_Exercices proposés_
1 – Répondez à ces questions sur l'extrait consacré aux Églises de Genève et de Vaud :
(a) Dans quel lieu le «Back-nef Café» s'est-il installé à Genève ?
(b) À quoi la région de Jean-Michel Sordet a-t-elle choisi de consacrer un mi-temps ?
(c) À quel moment les cultes-débat ont-ils été initiés ?
2 – Poursuivez l'extrait consacré aux Églises de Genève et de Vaud à partir de sa dernière phrase.

_Extrait fourni_

Malgré ce constat, certains frémissements laissent entrevoir un lent renouveau des pratiques. A Genève, un lieu de rencontre et de concert pour les jeunes, «Back-nef Café», s’est logé dans le Temple de Plainpalais. «On se risque à des projets plus vastes, confirme Roland Benz. Mais ce genre d’initiative existait déjà avant. Il est donc difficile de dire à quel point c’est une conséquence des restructurations.» Autre son de cloche dans le canton de Vaud: la redistribution des postes pastoraux a permis de créer quelques nouveaux services. «Sur les postes qui ont été attribués à notre région, nous avons, par exemple, choisi de consacrer un mi-temps à l’animation musicale liturgique, annonce Jean-Michel Sordet. Un projet d’action lié aux problèmes de solitude est également en réflexion.» Chaque région peut ainsi développer ses propres priorités. Au niveau cantonal, grâce à son tout nouveau «ministère de promotion», l’Eglise vaudoise se risque même sur des terrains peu habituels: un stand œcuménique sera présenté au Comptoir suisse; un site Internet «questiondieu.com» a été construit pour permettre au grand public d’exprimer ses interrogations; enfin, des cultes-débat auxquels participeront des invités «vedette» ont été initiés en septembre dernier.

Éléments issus d'une source de données:

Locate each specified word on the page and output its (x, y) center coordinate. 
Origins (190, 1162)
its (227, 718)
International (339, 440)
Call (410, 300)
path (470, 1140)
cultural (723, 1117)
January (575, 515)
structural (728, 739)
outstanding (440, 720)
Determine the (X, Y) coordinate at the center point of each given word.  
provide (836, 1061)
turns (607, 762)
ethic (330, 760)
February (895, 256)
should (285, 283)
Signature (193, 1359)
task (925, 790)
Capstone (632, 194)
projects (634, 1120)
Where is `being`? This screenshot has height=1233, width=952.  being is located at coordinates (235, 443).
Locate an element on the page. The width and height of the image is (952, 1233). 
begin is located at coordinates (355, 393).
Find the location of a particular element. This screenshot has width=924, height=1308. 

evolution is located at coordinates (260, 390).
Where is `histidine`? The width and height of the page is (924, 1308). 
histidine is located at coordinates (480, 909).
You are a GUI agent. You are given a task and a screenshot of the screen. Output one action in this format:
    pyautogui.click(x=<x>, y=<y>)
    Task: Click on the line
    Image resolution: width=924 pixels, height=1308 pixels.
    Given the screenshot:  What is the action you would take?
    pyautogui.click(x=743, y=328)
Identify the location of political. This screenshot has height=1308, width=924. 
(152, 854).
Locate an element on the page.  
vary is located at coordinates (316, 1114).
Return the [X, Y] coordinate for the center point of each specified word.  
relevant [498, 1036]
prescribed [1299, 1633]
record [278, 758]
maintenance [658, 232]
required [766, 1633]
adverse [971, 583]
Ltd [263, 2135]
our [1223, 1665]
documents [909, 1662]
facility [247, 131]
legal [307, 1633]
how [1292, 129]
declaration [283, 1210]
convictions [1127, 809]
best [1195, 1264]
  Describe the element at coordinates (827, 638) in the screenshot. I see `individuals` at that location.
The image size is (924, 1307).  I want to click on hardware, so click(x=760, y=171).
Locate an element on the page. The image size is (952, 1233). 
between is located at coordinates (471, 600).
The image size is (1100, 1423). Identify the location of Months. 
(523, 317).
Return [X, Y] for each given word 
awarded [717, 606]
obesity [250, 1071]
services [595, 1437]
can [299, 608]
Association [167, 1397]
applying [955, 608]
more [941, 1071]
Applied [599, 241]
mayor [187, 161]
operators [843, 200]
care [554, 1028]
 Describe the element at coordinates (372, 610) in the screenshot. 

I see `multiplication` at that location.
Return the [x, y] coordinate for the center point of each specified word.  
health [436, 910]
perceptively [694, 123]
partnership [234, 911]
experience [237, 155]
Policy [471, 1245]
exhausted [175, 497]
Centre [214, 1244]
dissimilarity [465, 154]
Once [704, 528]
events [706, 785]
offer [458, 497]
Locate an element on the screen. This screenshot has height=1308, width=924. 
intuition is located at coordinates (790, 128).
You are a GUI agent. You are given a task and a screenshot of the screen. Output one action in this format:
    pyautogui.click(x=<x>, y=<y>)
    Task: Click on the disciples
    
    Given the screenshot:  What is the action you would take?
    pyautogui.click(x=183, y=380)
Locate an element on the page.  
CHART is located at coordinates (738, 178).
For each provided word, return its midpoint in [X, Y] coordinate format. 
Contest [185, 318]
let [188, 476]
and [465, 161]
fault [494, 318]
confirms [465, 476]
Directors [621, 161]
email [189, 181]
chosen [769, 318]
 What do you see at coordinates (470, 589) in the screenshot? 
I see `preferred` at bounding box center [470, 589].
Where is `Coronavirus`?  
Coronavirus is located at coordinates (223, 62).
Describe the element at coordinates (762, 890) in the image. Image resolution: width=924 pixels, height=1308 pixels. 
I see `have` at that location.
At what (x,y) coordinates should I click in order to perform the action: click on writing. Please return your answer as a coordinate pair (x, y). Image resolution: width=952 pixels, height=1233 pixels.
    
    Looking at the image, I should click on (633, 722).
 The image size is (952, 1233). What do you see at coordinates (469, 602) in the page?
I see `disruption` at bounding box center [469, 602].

_Réponses rédigées_
1 –
(a) Dans le Temple de Plainpalais.
(b) À l'animation musicale liturgique.
(c) En septembre dernier.

2 –
§Aller plus loinDes initiatives qui restent modestes au regard des attentes exprimées, y compris à l’intérieur des institutions. Certaines voix se font entendre pour demander une réforme qui dépasse le domaine restreint des structures. «Le but ultime de nos adaptations, c’est bien un changement de mentalité, assure Isabelle Ott-Bächler. Il nous faut oser approcher ce qui nous est étranger, comme le monde des jeunes, ou celui des médias audio-visuels. Nous avons un rêve: celui de voir émerger des Eglises plus vivantes qui ne s’épuisent plus dans la gestion de bricoles.»
Les Eglises réformées de Suisse romande ont fait le choix du pragmatisme en touchant d’abord aux structures, suscitant parfois de la crainte, mais aussi des espoirs. Pour rester fidèle à leur vocation «réformée», ces vénérables institutions doivent trouver maintenant le courage de prolonger leur réorganisation par un renouvellement plus imaginatif du message et des activités.